AIM OF THE EXERCISE: Pick out each line below containing "will".

DATA EXTRACTS:
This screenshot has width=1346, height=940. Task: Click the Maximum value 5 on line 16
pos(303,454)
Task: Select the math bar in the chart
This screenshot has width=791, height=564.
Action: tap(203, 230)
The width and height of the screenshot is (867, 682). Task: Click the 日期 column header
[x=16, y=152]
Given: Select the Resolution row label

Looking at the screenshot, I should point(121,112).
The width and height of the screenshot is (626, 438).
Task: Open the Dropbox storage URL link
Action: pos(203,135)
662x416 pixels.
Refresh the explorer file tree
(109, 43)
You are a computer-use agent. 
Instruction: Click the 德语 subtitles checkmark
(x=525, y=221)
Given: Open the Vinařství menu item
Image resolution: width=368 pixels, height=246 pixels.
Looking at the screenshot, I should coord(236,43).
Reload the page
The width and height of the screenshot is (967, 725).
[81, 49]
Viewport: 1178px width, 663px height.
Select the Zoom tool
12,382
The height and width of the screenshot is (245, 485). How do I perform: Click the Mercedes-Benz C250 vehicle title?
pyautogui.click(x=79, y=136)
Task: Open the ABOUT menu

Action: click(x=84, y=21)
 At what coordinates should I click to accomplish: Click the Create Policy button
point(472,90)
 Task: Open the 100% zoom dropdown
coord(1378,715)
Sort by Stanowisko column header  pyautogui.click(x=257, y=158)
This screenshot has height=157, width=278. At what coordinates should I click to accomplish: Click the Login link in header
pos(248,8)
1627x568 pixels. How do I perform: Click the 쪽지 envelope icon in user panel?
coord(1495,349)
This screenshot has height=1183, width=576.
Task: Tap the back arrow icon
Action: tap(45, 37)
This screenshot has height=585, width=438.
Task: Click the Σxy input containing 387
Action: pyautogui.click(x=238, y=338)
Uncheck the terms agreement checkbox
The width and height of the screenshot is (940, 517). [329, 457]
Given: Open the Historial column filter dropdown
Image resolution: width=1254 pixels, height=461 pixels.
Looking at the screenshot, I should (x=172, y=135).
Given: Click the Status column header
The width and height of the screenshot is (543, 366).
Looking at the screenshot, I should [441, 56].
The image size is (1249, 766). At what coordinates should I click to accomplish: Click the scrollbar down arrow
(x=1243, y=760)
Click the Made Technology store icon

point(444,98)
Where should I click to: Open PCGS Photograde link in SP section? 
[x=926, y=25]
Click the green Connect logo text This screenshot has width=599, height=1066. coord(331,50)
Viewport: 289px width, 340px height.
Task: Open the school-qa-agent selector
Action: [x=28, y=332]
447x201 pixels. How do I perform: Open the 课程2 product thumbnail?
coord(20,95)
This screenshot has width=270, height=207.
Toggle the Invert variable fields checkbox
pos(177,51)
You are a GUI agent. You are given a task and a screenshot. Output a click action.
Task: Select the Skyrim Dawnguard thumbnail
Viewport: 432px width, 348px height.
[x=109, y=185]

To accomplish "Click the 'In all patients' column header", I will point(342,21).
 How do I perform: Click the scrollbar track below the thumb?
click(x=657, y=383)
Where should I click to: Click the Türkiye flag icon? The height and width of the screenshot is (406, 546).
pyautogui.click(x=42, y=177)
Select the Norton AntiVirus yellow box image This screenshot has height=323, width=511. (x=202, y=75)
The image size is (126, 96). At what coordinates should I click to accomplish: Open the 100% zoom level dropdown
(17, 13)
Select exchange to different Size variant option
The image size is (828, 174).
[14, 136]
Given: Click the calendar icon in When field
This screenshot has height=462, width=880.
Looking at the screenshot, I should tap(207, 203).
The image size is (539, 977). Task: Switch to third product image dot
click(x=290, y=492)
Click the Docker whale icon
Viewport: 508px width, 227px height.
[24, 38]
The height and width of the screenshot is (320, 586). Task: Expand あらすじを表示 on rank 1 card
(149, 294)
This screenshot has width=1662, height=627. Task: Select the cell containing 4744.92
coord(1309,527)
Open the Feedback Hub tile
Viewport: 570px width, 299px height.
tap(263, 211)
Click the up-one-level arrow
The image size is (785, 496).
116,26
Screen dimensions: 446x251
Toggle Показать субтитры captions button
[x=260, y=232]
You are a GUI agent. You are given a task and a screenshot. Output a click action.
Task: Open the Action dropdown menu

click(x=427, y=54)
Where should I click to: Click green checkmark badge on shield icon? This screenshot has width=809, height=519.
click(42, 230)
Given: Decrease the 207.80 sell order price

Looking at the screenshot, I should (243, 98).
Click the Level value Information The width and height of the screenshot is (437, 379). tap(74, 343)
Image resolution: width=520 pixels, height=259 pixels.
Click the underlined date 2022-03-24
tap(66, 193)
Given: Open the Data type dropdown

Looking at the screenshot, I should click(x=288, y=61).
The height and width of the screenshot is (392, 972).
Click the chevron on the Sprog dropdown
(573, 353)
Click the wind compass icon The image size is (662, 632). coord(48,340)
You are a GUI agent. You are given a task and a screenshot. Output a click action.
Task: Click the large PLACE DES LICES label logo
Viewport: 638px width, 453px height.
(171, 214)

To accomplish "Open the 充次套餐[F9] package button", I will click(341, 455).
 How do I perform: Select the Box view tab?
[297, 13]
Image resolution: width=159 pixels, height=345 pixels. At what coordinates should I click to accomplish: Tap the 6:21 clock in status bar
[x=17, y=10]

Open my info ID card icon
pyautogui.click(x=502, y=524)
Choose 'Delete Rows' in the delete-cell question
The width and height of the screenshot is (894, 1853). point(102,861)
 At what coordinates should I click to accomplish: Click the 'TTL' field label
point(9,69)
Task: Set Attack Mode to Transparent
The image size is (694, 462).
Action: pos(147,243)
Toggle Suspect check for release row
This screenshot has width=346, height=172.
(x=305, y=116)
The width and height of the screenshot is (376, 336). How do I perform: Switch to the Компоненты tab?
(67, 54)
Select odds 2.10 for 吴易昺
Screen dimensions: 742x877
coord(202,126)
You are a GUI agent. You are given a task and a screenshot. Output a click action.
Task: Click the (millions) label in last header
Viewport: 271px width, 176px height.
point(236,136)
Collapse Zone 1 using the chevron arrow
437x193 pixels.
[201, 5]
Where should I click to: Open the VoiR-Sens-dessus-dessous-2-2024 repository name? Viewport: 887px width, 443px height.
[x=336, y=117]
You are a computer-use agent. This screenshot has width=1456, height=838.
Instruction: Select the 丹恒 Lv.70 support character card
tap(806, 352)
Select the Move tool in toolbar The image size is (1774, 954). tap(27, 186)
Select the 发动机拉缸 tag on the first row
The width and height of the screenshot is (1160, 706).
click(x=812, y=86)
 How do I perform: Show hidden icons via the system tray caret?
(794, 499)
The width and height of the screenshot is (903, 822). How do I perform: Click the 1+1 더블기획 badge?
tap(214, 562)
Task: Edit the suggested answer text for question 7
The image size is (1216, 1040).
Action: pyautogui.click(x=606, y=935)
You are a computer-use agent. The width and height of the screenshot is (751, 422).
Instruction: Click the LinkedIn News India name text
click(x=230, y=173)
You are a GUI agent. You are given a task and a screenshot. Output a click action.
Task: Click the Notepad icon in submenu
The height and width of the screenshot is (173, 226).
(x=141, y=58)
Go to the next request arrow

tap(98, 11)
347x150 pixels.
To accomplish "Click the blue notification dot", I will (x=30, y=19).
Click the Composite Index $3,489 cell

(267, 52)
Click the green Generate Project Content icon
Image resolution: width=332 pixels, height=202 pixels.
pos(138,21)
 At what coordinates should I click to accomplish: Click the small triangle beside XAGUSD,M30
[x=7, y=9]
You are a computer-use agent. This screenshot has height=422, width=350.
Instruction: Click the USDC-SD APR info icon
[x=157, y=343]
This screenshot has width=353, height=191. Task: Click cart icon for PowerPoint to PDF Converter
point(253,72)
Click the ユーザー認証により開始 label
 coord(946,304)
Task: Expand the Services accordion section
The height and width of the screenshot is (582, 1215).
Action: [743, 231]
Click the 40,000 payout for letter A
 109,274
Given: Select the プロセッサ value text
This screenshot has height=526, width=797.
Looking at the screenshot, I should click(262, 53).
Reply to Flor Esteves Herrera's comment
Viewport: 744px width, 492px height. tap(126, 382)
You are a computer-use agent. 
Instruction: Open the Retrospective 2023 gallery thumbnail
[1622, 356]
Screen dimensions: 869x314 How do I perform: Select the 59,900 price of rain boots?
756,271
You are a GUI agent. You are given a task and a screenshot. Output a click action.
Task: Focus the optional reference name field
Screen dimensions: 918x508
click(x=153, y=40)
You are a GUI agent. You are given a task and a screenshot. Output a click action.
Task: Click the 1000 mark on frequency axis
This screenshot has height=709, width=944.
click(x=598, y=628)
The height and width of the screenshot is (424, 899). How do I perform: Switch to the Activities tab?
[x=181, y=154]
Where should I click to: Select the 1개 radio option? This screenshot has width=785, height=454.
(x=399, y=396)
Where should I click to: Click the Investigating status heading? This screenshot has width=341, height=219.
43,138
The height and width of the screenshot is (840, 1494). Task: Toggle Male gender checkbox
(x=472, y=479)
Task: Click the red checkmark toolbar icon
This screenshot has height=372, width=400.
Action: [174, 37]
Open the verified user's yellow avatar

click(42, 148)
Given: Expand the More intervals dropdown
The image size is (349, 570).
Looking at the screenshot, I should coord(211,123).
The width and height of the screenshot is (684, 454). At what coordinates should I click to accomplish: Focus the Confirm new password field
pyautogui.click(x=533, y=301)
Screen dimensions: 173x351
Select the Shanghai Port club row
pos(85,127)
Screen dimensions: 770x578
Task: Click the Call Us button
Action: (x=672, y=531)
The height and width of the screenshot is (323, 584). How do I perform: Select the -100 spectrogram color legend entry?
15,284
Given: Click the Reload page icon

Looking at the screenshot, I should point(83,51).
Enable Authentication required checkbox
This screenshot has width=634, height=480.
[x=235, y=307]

EXERCISE RESULT:
To accomplish "Click the 'In all patients' column header", I will point(342,21).
To accomplish "Open the 充次套餐[F9] package button", I will click(341, 455).
To accomplish "Click the blue notification dot", I will (x=30, y=19).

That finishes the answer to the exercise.